Notch was not too sure about her confidence but hearing that they were not alone gave him pause, he’d already forgotten. “You said the Greatmask Argeon was here.”

“Along with others of varying power; they are not known to me but you will soon see them, I’m sure.”

“So Lord Danillo is here?”

“If that is who wears Argeon, yes.”

Notch clenched a hand to a fist. That would make a difference... but it was a problem too. If Argeon and Chelona clashed, or Zasemu, wasn’t there a chance Argeon could be destroyed? He wouldn’t be the first Greatmask to perish in such clashes of gargantuan power.

And that meant no more chances to save Sofia...

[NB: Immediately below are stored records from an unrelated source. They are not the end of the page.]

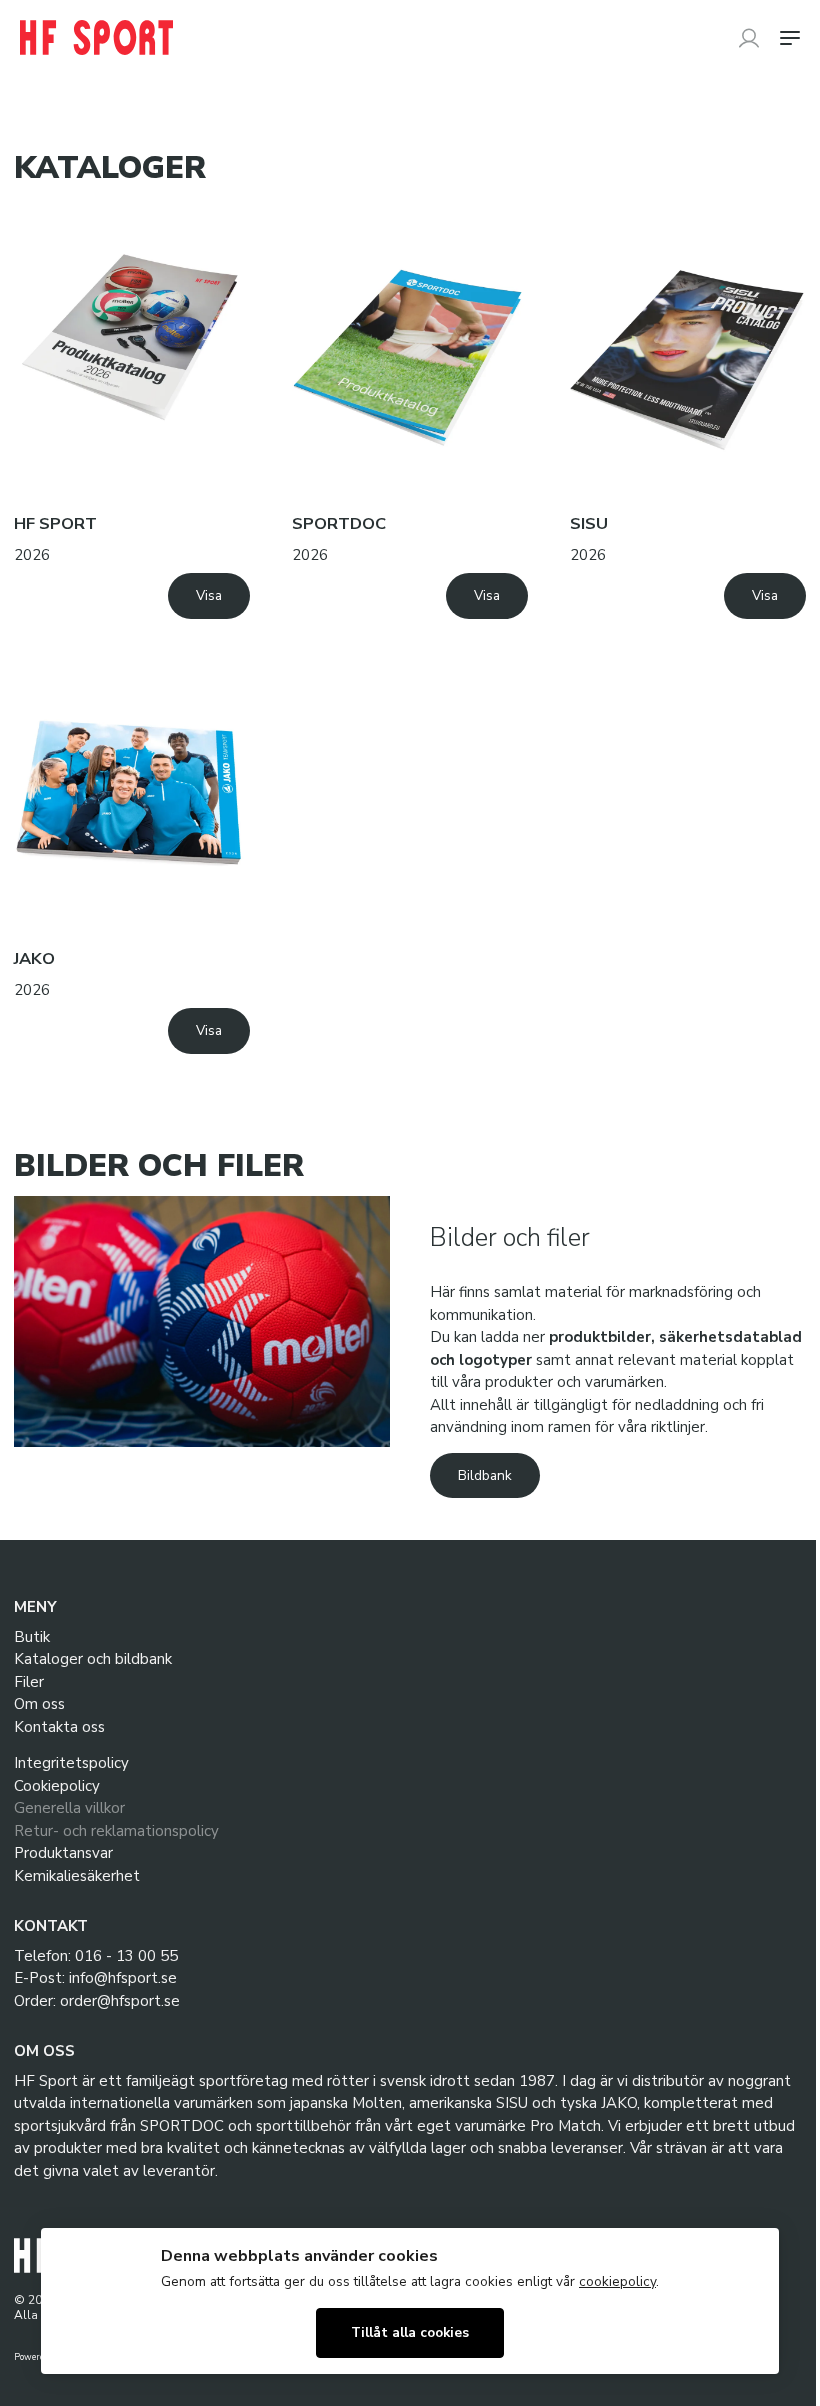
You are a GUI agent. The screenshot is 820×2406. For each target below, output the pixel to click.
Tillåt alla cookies (410, 2332)
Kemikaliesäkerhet (77, 1876)
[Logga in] (749, 38)
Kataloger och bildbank (93, 1659)
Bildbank (485, 1475)
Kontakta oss (59, 1727)
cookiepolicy (617, 2281)
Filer (29, 1682)
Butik (32, 1637)
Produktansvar (63, 1853)
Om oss (39, 1704)
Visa (209, 595)
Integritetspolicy (71, 1763)
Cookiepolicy (57, 1786)
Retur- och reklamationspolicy (116, 1831)
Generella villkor (69, 1808)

“We must survive,” he said softly.

Emisa stopped her pacing. “That may not be a future all of us can afford, Notch.”

“You disagree?”

“If I have a chance to destroy the LightSpear or the Halidriandl itself, then I will take it even at the cost of my own life.”

“No,” he cried.

She shook her head then. “Is that the bracers? Because I doubt you care that much for me, Notch. And you should be thinking exactly the same thing. The survival of the entire world is at stake today.”

But that wasn’t what he feared. He needed Emisa alive... It took a moment to respond, his heart heavy with the weight of it. “I will do what must be done.”

“Good,” she said. Then the Inquisitor took a breath. “I can feel them both – let’s stop this thing.”

Notch took the lever and wrenched the doors open.